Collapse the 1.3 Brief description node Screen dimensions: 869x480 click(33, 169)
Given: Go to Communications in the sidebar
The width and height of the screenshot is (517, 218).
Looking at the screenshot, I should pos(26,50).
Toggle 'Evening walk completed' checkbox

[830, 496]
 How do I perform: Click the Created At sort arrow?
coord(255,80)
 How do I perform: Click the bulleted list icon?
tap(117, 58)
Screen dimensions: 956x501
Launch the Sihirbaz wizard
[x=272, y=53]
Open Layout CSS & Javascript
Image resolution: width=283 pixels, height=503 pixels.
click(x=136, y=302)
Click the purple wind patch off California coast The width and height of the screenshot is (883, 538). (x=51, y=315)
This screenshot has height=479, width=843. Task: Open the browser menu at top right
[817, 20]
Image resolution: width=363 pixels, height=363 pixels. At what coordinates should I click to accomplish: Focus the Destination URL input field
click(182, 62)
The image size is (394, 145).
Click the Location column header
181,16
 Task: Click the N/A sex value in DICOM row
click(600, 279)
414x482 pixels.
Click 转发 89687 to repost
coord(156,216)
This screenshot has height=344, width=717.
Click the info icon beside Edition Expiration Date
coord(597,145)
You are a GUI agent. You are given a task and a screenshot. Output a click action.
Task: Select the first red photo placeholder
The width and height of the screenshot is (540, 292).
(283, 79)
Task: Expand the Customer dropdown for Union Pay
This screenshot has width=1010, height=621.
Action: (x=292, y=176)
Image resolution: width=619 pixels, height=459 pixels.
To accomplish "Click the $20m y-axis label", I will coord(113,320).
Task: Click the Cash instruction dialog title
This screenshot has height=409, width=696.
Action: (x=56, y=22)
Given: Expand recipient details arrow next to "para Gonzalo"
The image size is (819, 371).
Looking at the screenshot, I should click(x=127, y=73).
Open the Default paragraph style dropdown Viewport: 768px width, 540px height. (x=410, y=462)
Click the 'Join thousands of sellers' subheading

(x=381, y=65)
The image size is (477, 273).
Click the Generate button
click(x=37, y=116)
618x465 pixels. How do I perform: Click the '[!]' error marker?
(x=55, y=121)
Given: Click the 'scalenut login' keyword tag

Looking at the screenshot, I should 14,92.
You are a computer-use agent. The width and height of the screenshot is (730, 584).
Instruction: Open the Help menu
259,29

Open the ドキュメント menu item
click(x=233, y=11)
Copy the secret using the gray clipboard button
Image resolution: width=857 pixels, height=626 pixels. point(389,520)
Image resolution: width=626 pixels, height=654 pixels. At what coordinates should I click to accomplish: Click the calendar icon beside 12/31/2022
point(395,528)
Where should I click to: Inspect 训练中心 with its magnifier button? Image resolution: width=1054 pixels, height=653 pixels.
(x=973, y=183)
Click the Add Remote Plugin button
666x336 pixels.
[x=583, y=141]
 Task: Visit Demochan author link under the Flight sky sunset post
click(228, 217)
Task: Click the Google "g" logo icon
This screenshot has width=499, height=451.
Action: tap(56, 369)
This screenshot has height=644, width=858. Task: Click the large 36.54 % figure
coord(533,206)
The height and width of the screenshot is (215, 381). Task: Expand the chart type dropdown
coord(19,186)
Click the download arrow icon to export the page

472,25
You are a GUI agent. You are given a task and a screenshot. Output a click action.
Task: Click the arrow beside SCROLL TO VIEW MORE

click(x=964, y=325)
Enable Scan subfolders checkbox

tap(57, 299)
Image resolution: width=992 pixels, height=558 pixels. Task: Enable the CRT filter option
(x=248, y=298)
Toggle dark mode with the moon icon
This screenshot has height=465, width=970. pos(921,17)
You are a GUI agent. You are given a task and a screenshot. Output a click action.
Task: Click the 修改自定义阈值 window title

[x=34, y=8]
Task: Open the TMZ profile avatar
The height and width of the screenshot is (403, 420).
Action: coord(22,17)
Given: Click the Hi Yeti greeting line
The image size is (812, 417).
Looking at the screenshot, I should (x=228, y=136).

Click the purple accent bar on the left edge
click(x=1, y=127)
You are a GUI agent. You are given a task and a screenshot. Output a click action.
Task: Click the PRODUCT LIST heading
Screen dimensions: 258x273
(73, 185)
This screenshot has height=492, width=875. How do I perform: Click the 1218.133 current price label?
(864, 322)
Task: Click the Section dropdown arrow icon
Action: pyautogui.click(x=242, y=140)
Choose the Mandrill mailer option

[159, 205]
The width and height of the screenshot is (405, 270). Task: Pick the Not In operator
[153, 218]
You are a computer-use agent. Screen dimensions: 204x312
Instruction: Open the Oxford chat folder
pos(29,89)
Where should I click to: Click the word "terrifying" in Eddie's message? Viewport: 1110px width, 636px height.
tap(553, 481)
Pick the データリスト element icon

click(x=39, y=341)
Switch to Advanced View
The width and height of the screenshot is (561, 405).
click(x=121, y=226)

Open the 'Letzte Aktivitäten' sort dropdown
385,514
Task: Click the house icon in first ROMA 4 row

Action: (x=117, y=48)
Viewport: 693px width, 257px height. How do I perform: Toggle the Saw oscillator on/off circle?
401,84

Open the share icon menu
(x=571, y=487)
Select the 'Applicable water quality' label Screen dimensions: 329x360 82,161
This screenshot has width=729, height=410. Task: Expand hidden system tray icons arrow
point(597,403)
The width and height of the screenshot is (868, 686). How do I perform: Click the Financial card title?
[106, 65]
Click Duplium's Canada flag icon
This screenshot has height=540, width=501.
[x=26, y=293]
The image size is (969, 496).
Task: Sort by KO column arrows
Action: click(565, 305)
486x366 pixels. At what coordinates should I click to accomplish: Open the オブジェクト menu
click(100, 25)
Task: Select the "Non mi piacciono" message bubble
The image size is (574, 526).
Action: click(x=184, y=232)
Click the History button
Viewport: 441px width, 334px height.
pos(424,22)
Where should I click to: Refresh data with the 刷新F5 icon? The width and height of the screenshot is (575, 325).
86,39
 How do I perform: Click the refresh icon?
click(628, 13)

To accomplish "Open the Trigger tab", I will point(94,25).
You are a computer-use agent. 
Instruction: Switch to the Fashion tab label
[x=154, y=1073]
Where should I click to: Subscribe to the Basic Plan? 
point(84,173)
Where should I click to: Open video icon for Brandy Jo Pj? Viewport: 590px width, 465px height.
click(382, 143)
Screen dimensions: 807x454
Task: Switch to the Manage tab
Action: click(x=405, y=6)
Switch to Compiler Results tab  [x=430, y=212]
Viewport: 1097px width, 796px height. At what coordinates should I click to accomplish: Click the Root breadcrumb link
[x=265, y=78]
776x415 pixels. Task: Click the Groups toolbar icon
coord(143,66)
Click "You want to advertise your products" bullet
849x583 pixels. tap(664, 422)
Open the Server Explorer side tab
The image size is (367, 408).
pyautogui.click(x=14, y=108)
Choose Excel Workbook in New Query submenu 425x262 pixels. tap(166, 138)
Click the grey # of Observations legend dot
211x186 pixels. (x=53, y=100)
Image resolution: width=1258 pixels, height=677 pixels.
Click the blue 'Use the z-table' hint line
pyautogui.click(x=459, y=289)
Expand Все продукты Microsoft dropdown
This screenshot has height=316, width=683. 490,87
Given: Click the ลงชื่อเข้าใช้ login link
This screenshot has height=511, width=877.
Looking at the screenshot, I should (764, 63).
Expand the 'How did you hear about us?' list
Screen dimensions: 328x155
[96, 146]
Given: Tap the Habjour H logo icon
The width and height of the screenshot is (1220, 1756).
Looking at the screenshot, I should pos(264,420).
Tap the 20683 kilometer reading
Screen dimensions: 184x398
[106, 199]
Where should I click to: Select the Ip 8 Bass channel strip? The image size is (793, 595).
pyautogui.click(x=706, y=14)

:::::

# EXERCISE BRIEF
Work out how many lines in the data above hold the word "logo". Reply with nothing but the count.

# WRITTEN SOLUTION
2